(The problem): Give back exactly the lines of the entries below from the line with "Click the footer divider above Update Class" to the line with "Task: Click help icon on 発行済アカウント数 card", inclusive, and only those.

(Given records):
»»
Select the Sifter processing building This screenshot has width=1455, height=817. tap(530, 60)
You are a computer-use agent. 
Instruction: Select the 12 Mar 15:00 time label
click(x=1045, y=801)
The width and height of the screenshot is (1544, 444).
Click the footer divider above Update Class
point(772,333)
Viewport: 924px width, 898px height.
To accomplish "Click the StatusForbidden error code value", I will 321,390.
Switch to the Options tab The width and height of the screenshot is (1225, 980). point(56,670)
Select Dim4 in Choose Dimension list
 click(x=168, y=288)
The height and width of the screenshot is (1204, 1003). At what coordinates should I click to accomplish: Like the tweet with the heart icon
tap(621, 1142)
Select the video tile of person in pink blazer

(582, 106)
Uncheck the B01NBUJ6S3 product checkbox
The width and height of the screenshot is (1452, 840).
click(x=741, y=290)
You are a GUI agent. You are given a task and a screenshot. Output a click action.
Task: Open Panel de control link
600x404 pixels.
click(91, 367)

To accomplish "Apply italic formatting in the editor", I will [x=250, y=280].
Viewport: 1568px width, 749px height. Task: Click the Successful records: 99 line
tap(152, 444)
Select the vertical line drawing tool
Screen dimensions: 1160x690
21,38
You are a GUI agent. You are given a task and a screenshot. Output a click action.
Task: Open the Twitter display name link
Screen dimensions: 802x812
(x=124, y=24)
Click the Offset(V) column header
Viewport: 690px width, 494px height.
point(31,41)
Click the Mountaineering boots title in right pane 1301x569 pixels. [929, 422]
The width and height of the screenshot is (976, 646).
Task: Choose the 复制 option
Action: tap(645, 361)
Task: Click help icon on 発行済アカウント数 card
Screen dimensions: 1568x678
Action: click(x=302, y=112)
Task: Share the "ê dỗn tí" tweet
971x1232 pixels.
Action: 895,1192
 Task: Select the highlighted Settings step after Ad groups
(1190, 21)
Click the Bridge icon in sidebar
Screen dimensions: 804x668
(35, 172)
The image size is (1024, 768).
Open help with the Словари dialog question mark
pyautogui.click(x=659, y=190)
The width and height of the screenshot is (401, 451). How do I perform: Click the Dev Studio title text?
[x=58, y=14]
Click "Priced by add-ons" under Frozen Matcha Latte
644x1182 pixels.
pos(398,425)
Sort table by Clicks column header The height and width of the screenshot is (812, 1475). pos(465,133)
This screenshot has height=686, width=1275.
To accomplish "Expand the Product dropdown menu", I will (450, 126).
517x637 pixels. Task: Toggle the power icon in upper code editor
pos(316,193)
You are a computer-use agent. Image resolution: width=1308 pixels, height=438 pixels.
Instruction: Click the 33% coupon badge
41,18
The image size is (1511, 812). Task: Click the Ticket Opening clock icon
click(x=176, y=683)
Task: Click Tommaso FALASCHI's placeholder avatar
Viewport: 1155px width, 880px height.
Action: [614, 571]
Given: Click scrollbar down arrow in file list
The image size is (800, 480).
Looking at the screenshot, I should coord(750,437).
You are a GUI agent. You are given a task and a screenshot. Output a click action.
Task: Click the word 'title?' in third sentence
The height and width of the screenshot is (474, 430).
««
(Written answer):
Click the footer divider above Update Class
point(772,333)
Viewport: 924px width, 898px height.
To accomplish "Click the StatusForbidden error code value", I will 321,390.
Switch to the Options tab The width and height of the screenshot is (1225, 980). point(56,670)
Select Dim4 in Choose Dimension list
 click(x=168, y=288)
The height and width of the screenshot is (1204, 1003). At what coordinates should I click to accomplish: Like the tweet with the heart icon
tap(621, 1142)
Select the video tile of person in pink blazer

(582, 106)
Uncheck the B01NBUJ6S3 product checkbox
The width and height of the screenshot is (1452, 840).
click(x=741, y=290)
You are a GUI agent. You are given a task and a screenshot. Output a click action.
Task: Open Panel de control link
600x404 pixels.
click(91, 367)

To accomplish "Apply italic formatting in the editor", I will [x=250, y=280].
Viewport: 1568px width, 749px height. Task: Click the Successful records: 99 line
tap(152, 444)
Select the vertical line drawing tool
Screen dimensions: 1160x690
21,38
You are a GUI agent. You are given a task and a screenshot. Output a click action.
Task: Open the Twitter display name link
Screen dimensions: 802x812
(x=124, y=24)
Click the Offset(V) column header
Viewport: 690px width, 494px height.
point(31,41)
Click the Mountaineering boots title in right pane 1301x569 pixels. [929, 422]
The width and height of the screenshot is (976, 646).
Task: Choose the 复制 option
Action: tap(645, 361)
Task: Click help icon on 発行済アカウント数 card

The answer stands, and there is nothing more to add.